|
— Secundo, сказать, — продолжал Фомин, — что вы писали им три раза, а от них не имели ни одного слова.
— И страшно беспокоюсь.
— И страшно беспокоитесь… Tertio, уверить их, что у нас здесь все превосходно, молочные реки в кисельных берегах, и чтобы они о вас не беспокоились ничуть… Кажется, все?
— Как все! А маме насчет шубы и мехов? Ведь я в письме об этом не говорю. Нет, конечно, вы все забудете или перепутаете! Лучше я вскрою конверт и припишу…
— Не забуду и не перепутаю. Меха, буду помнить… Затем нежные поцелуи и от всех самый сердечный привет. Может, и Нещеретову что передать?
— Мою любовь.
— Vous confondez: это я ему передам от Елены Федоровны.

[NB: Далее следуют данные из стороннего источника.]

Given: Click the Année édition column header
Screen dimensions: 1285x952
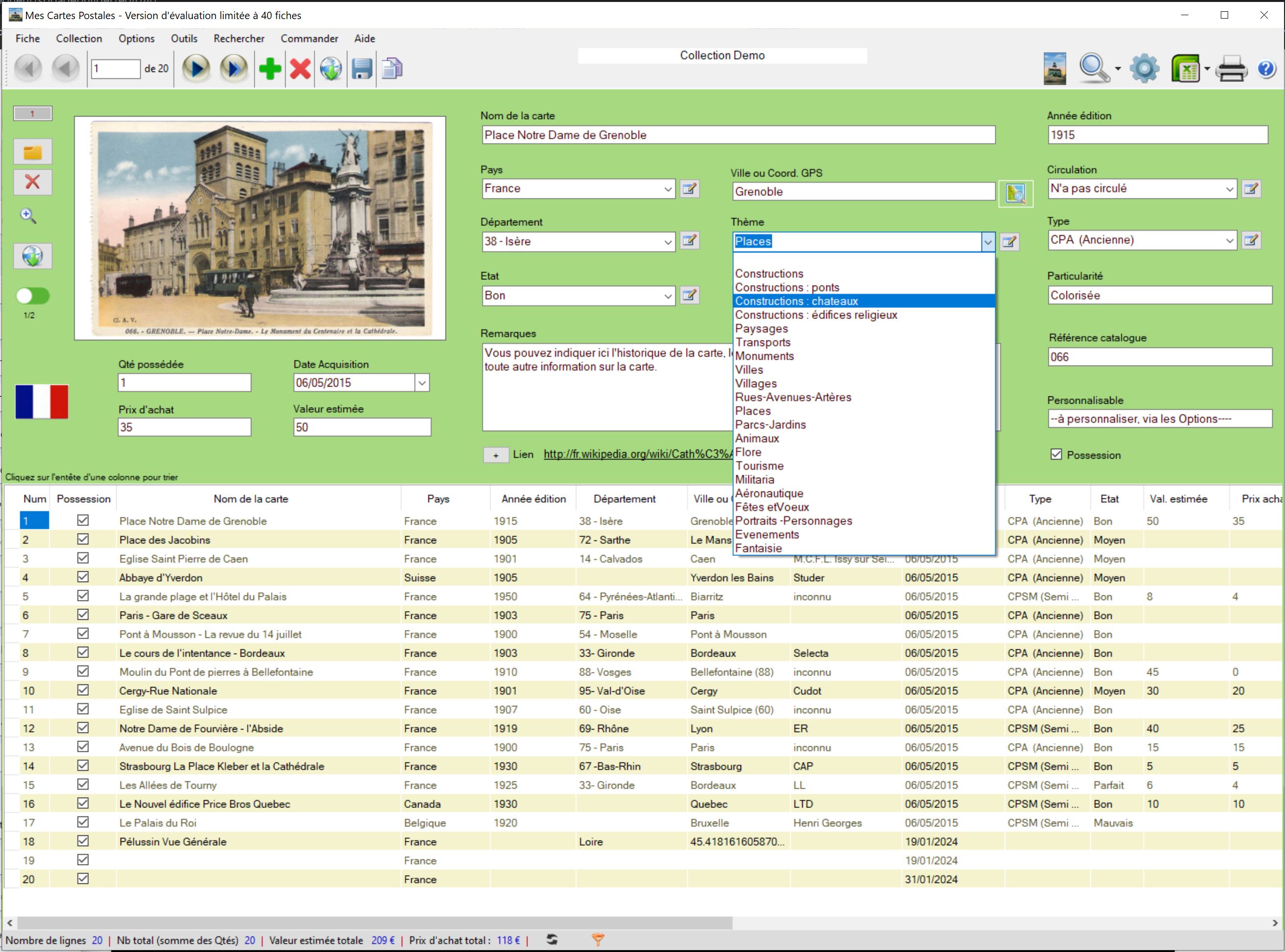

— Которая на днях пускается за ним вдогонку.
— Обрадую его немедленно этим известием… Ну, а оттуда вам что привезти? Киевских пряников? Сухого варенья?
— Не говорите!
— Ах, Боже мой!
— Я обожаю киевское варенье, особенно розы! — сказала со вздохом Сонечка.
— Денег привезите, это главное, — посоветовала Глафира Генриховна. — А если в самом деле там все есть, — размечтавшись, добавила она, — то захватите побольше колбасы, сахару, кофе, чаю, бисквитов, разных консервов, белой муки…

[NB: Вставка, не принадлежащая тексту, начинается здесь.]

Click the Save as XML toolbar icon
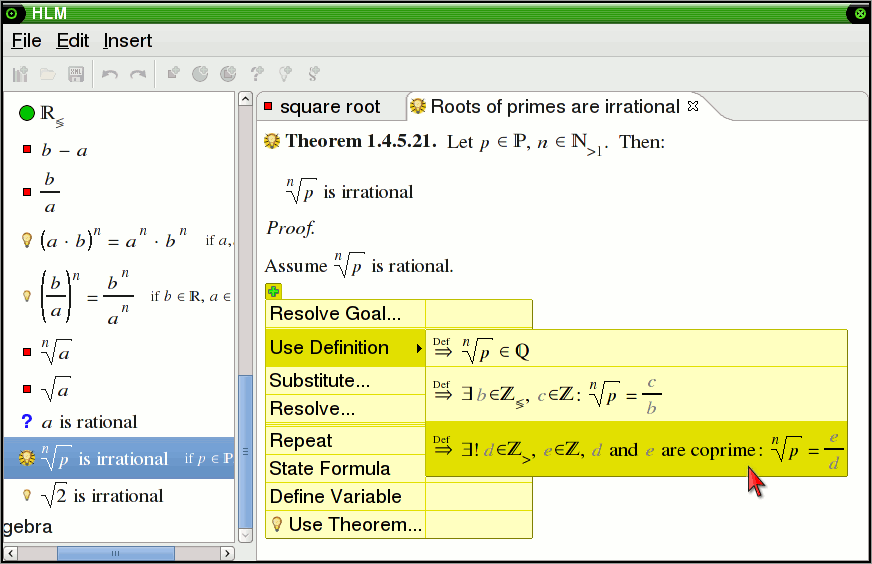The image size is (872, 564). point(75,73)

— N’en jetez plus! Я не мешочник.
— К чему говорить пустяки? — сказала Муся. — Какая белая мука? Во-первых, нигде в мире нет и никогда не было никакой белой муки: это миф, выдумка, мечта поэта! А во-вторых, мы прекрасно знаем, что вы не вернетесь, Платон, Михайлович. То есть, вернетесь, но после падения большевиков.
— И вам не стыдно!
— Это вам должно быть стыдно, а не мне. Наш Петербург гибнет, но он никогда не был так прекрасен. Просто грех его покидать ради мифа о какой-то белой муке.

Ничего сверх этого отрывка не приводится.